= Günther Beck von Mannagetta und Lerchenau =

Austrian botanist (1856–1931)

Günther Ritter Beck von Mannagetta und Lerchenau (25 August 1856 in Pressburg, modern Bratislava – 23 June 1931 in Prague) was an Austrian botanist.

== Life ==
Ritter Beck-Mannagetta, son of a state prosecutor, studied at the University of Vienna, where he graduated as Dr. phil. in 1878.

After a period working as a volunteer at the Botanisches Hofkabinett, (later the Natural History Museum), he became head of the Botanical Department there from 1885 to 1899. Together with Alexander Zahlbruckner as co-editor he published the exsiccata series Kryptogamae exsiccatae editae a Museo Palatino Vindobonensi from 1896 until 1898. In 1894 he became assistant professor, and in 1895 associate professor at the University of Vienna.

From 1899 to 1921 he was professor of systematic botany at the German Charles University in Prague and head of the Botanical Garden there.

His main interests were plant geography and the flora of the Alps and the Balkans. Beck also revised the pitcher plant genus Nepenthes in his 1895 monograph, "Die Gattung Nepenthes".

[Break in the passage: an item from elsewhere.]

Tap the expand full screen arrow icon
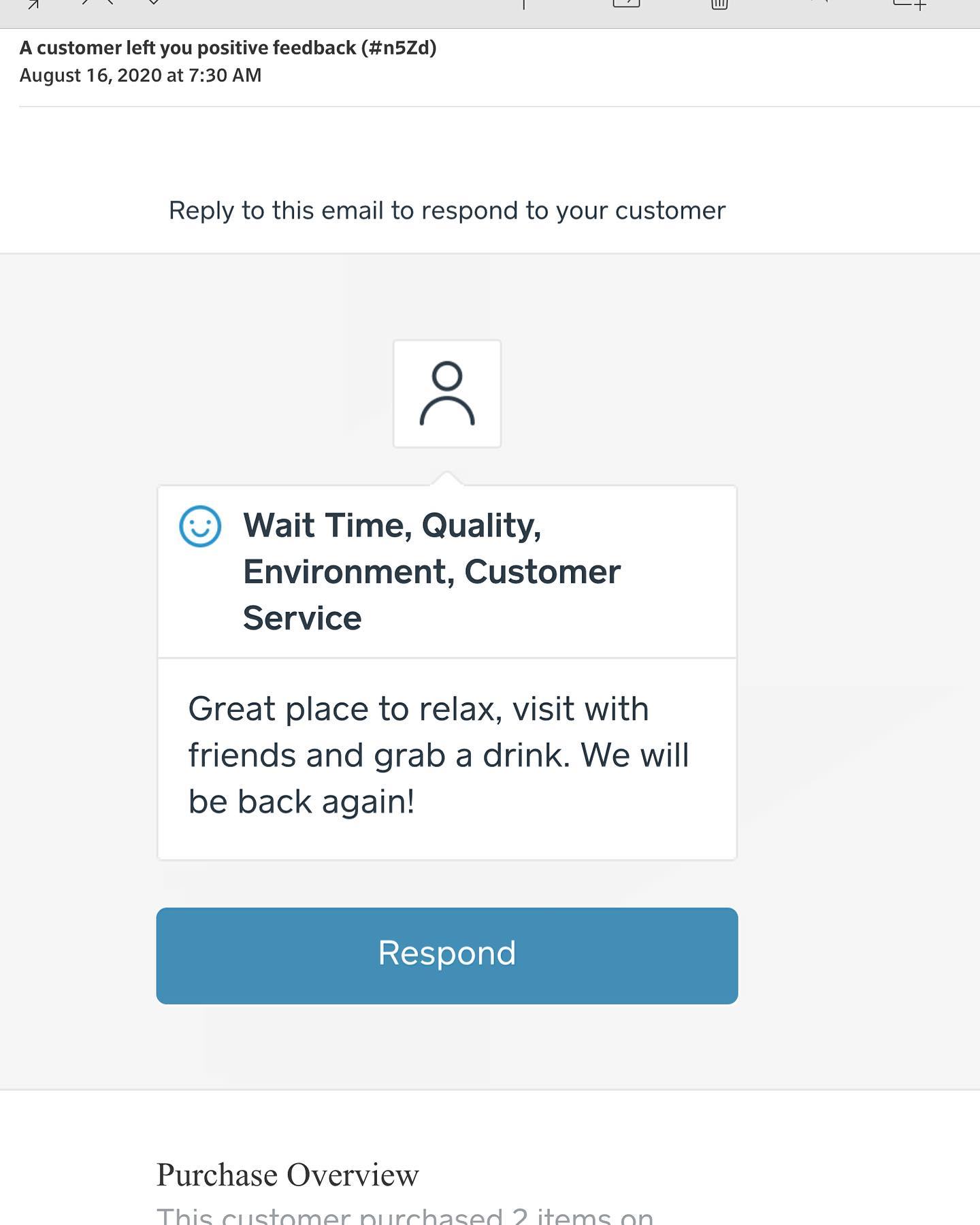Screen dimensions: 980x1225 click(x=32, y=4)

In 1933, botanist Harry Sm. published a genus of flowering plants from Siberia and China, belonging to the family Orobanchaceae, as Mannagettaea in his honour.

== Some publications ==

- Flora von Niederösterreich (1890–1893)
- Die Vegetationsverhältnisse der illyrischen Länder begreifend Südkroatien, die Quarnero-Inseln, Dalmatien, Bosnien und die Hercegovina, Montenegro, Nordalbanien, den Sandzak Novipazar und Serbien (1901)
- Hilfsbuch für Pflanzensammler (1902)
- Flora Bosne, Hercegovine i Novipazarskog Sandzaka (three volumes, 1903–1927)
- Grundriß der Naturgeschichte des Pflanzenreiches, (1908)
- He also contributed to Engler and Prantl's Die natürlichen Pflanzenfamilien: Orobanchaceae.

==Notes==

a.Ritter is a title, best translated as knight, in the British sense of an hereditary knighthood, not a first or middle name.